11. Klara

Dans la soirée, quelqu'un frappa à la porte de la chambre que Klara partageait avec sa sœur Oxana. Klara marmonna quelque chose. La porte s'ouvrit et sa mère apparut dans l'embrasure, le visage sombre.

- Klara, dit-elle, il faut qu'on parle.

- Oui ?

- Mme Cassegrain vient d'appeler. La mère de Louis Charbonneau lui a dit ce que tu lui as fait.

Klara, qui savait où irait cette conversation et voulait éviter la punition à tout prix, s'efforça de prendre l'air innocent et s'écria :

- Mais j'ai rien fait !

- Mme Cassegrain t'a aussi vue par la fenêtre.

- Quoi ? Mais... Je l'ai juste un peu poussé. C'était pour jouer ! Pourquoi il le prend aussi mal ?

- Il a eu raison. Tu n'avais pas le droit de le frapper.

- Mais Maman... Tout le monde est contre moi dans l'équipe ! Ils me détestent parce que je suis une fille et qu'on est un peu immigrés !

La mère soupira. Klara avait touché un point sensible : elles savaient toutes les deux que quand on vit en France, on galère davantage pour avoir une vie décente si on s'appelle Ivanova que si on s'appelle Charbonneau.
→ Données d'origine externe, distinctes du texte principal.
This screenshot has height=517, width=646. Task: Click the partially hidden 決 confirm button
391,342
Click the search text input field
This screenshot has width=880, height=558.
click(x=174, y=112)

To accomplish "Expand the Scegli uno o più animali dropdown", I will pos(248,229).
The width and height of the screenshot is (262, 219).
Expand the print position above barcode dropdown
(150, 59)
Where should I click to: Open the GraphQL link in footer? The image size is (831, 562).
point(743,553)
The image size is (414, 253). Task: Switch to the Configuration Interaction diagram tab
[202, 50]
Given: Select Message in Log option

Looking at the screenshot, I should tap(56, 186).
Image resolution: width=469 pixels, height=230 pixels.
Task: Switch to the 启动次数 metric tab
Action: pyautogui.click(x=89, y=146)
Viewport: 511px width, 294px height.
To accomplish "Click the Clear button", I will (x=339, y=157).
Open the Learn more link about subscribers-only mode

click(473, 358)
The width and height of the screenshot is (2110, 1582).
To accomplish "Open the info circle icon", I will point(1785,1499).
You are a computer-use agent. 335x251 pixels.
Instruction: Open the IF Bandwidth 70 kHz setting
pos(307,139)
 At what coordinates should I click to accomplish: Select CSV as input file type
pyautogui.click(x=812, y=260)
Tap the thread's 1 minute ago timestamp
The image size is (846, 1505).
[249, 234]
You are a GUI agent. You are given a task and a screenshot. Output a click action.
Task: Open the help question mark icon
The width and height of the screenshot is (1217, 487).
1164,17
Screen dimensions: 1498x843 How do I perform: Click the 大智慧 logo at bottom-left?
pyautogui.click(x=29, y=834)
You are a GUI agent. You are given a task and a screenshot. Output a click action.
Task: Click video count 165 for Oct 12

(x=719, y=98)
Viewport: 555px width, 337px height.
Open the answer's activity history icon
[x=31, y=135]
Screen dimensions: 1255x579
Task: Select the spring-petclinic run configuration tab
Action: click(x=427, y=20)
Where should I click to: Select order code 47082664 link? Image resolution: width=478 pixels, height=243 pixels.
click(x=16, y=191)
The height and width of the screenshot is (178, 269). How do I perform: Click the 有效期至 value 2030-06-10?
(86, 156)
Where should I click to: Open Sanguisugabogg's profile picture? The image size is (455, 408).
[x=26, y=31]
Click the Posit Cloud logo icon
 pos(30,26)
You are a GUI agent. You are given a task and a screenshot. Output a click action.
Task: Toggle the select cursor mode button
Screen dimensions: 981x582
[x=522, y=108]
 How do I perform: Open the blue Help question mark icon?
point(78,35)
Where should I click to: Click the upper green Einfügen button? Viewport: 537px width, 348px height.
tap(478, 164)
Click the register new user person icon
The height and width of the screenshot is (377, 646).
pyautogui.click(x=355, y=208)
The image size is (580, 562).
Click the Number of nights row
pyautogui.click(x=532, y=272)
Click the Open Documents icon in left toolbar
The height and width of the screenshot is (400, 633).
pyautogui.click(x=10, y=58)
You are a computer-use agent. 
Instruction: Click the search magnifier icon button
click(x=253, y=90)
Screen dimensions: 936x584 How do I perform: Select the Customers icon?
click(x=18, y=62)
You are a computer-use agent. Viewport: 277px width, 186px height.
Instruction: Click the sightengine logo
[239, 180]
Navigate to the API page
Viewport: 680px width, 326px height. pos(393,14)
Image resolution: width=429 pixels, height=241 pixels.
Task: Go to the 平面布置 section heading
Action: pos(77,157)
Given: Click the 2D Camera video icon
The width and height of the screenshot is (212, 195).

Il n'y avait qu'un moyen de régler tout ça.

- D'accord. Tu n'iras plus au foot.

- QUOI ?!!

- Si tu ne t'entends plus avec eux, c'est la meilleure solution.

- Mais Maman...

- Ne discute pas.

Klara se tut. Elle savait ce que cela voulait dire quand sa mère prenait cette expression sévère. Elle n'avait plus qu'à faire profil bas pendant un moment.

*

Plus tard dans la soirée, elle prit une décision. Elle allait quitter Songibaud à tout jamais, ou tout au moins pendant quelques années. Puisqu'on ne voulait pas d'elle ici, elle se ferait engager par le cirque Malbono et elle gagnerait sa vie en faisant des spectacles. Elle deviendrait la plus grande artiste de France. Et dans vingt ans, quand elle serait devenue riche et célèbre, elle reviendrait ici pour montrer à Elias, à Louis et aux autres à quel point elle était géniale et tout le monde regretterait de l'avoir méprisée.

Elle vida son sac d'école en cachette. Elle y glissa tout ce dont elle pensait avoir besoin : de l'eau, une pomme, des biscuits, une petite lampe, un opinel... Elle prendrait sa brosse à dents au dernier moment pour ne pas éveiller les soupçons. Elle attrapa aussi l'enveloppe qui lui servait de tirelire mais elle préféra glisser le peu d'argent qu'elle contenait dans la poche de son jean. Si quelqu'un lui arrachait son sac, elle garderait au moins l'argent.

Elle cacha le sac sous son lit juste à temps pour le dîner. Il fallait que personne ne le découvre pour qu'elle arrive à s'échapper.